Appellants claim venue of this suit in Jones county by reason of the amendment above set out, and cite such cases as H. T. C. Ry. Co. v. Graves, 50 Tex. 181, Texas Midland Ry. Co. v. S.W. Tel. Tel. Co., 24 Tex. Civ. App. 198, 58 S.W. 152, Phoenix Ins. Co. v. Shearman, 17 Tex. Civ. App. 456, 43 S.W. 931-1063, 93 Tex. 668, Odum v. Garner, 86 Tex. 374, 25 S.W. 18, and McCutcheon v. Smith, 194 S: W. 831, as supporting the contention that venue of this suit was fixed in Jones county by the amendment above quoted. Appellee cites such cases as Baines v. Jemison, 86 Tex. 118, 23 S.W. 639, as sustaining his contention that the amendatory act should not be given a retroactive effect so as to change the venue of pending cases. But we are not called upon in this appeal to determine the question as to whether or not the venue of the case might legally be fixed in Jones county. In the consideration of the case we do not get to the question as to whether the amendment to article 2308, supra, should be held applicable to suits pending at the time of its passage, for we must first decide whether or not the court properly gave effect to the amendment to article 1903 (Acts 35th Leg. p. 388) by the terms of which the plea of privilege, duly verified, is made prima facie proof of defendant's right to change of venue.
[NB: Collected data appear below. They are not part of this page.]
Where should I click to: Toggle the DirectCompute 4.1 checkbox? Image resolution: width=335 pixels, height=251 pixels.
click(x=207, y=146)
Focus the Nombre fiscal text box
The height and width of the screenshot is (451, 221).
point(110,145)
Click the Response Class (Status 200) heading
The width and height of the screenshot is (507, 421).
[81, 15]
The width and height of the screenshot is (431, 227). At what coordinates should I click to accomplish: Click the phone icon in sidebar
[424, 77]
The record fails to disclose that plaintiffs offered any evidence that they had performed in Jones county the services for which they sought recovery. There is no evidence to overcome the prima facie proof made by defendant's plea of privilege.

In 36 Cyc. p. 1217, d (III), it is said:

"Rules of evidence are at all times subject to modification by the Legislature, and statutes making such changes are applicable from their passage, not only to causes of action arising thereafter, but also to actions accrued or pending at the time. Where, however, it was clearly the intention of the Legislature not to make the act retrospective, or, as in the case of evidence in criminal prosecutions, a retrospective construction would render the statute unconstitutional, it will be given only a prospective operation."
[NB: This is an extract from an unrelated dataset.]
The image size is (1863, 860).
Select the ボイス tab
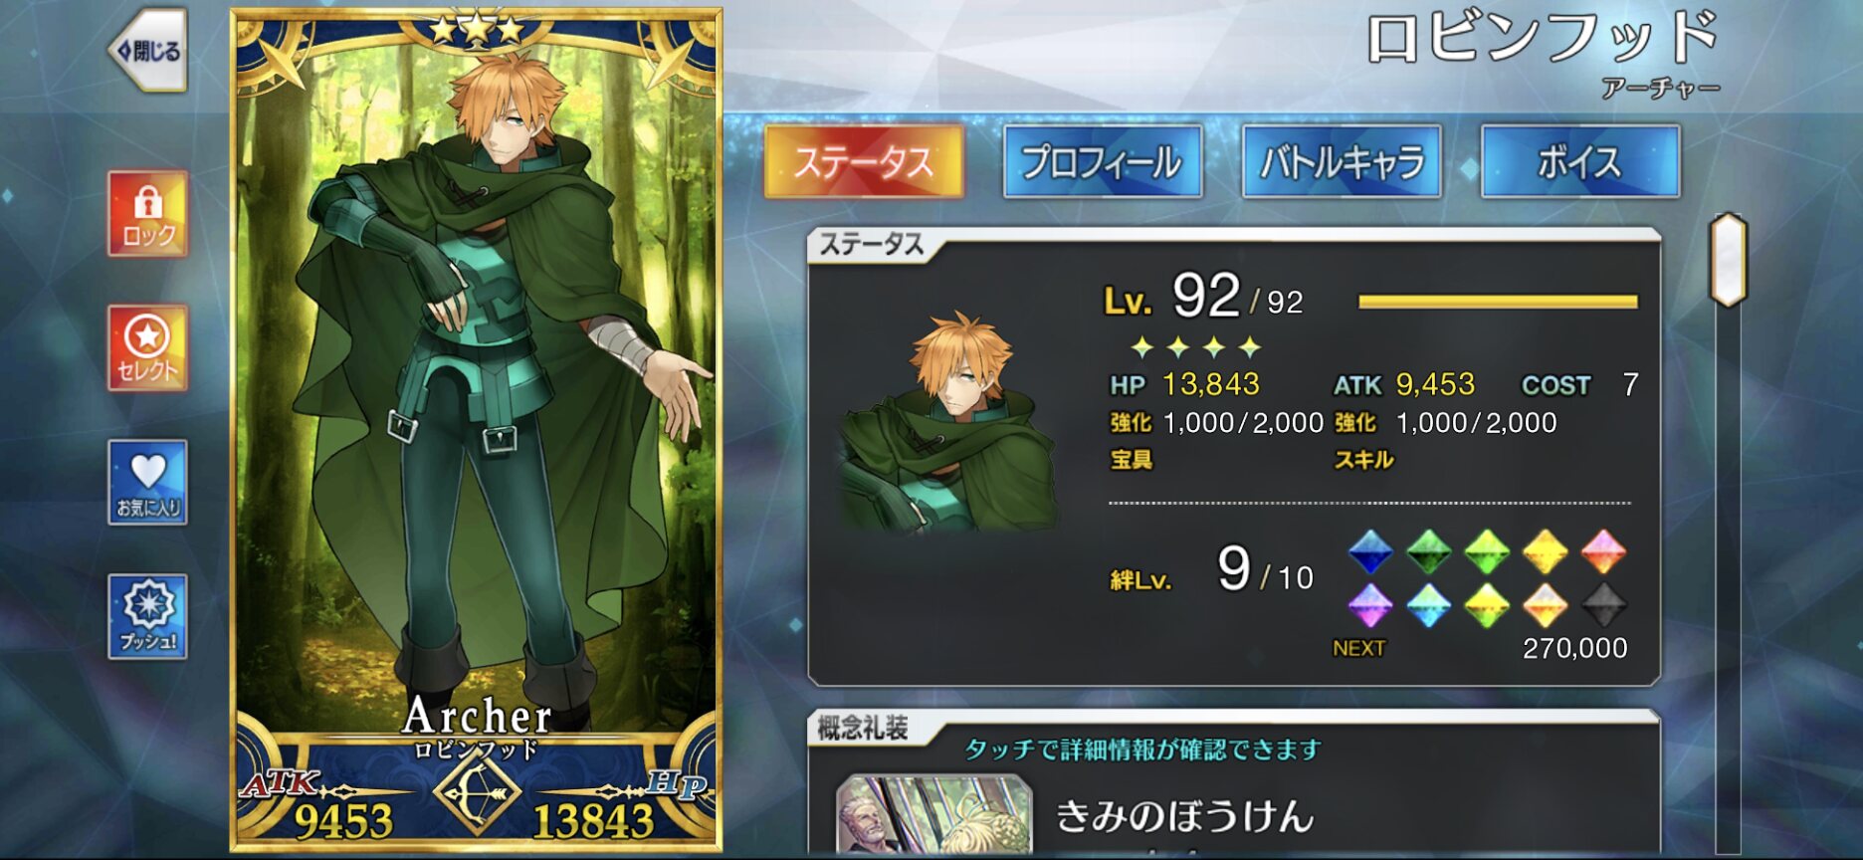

In Baxter v. Hamilton, 20 Mont. 327, 51 P. 265, it is said:

"It is fundamental that a person has no vested right to have a controversy determined by existing rules of evidence. Like other rules affecting the remedy, they are subject to modification and control by the Legislature."
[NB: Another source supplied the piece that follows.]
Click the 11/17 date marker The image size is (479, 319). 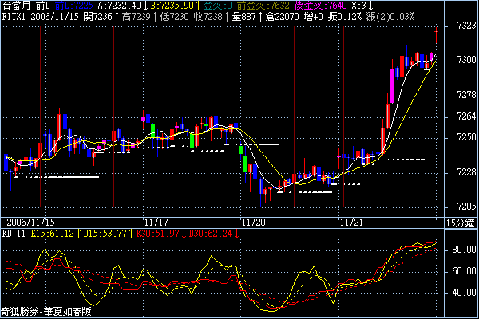(156, 222)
Though the rule as stated by the Montana court may be subject to exceptions, yet we think the trend of authorities is in accordance with the statement from Cyc., above quoted. We think the general rule is that as to civil cases a statutory amendment affecting the admissibility of evidence, or the probative effect of certain acts, pleadings, writings, affidavits, etc., affects suits pending at the time of the amendment, as well as suits filed thereafter. Hence we conclude that, in the absence of any evidence offered by plaintiffs of facts which would give venue of this suit in Jones county, the trial court was authorized to accept the verified plea of privilege of the defendant as prima facie proof of the truth of the allegations therein contained, and that the court did not err in sustaining said plea.

The judgment is affirmed.

On Motion for Rehearing.

Appellants urge that as the trial court found that the services rendered by plaintiffs were performed in the precinct and county where the suit was filed, and as the trial court may properly, as was evidently done in this case, defer action on the plea of privilege until the evidence has been introduced on the merits (Tynberg v. Cohen, 76 Tex. 409, 13 S.W. 315; Holmes v. Coalson, 178 S.W. 634), we were in error in holding that there was no evidence in the record tending to establish plaintiffs' claim that the services were performed in Jones county. No statement of facts accompanies the record. The court does find that "the services performed and rendered by the plaintiffs at the instance and request of the defendant, were rendered in precinct No. 5, Jones county, Texas." But the court further concludes as a matter of law that "W. J. Alexander's plea of privilege should be sustained"; also, in the decree of the court sustaining the plea of privilege, it is recited:

"And it further appearing to the court that none of the exceptions to exclusive venue in the county and precinct of one's residence, mentioned in articles 1830 and 2308 of the Revised Statutes of the state of Texas, exist in this cause, the court is therefore of the opinion and finds that defendant's plea of privilege should be sustained."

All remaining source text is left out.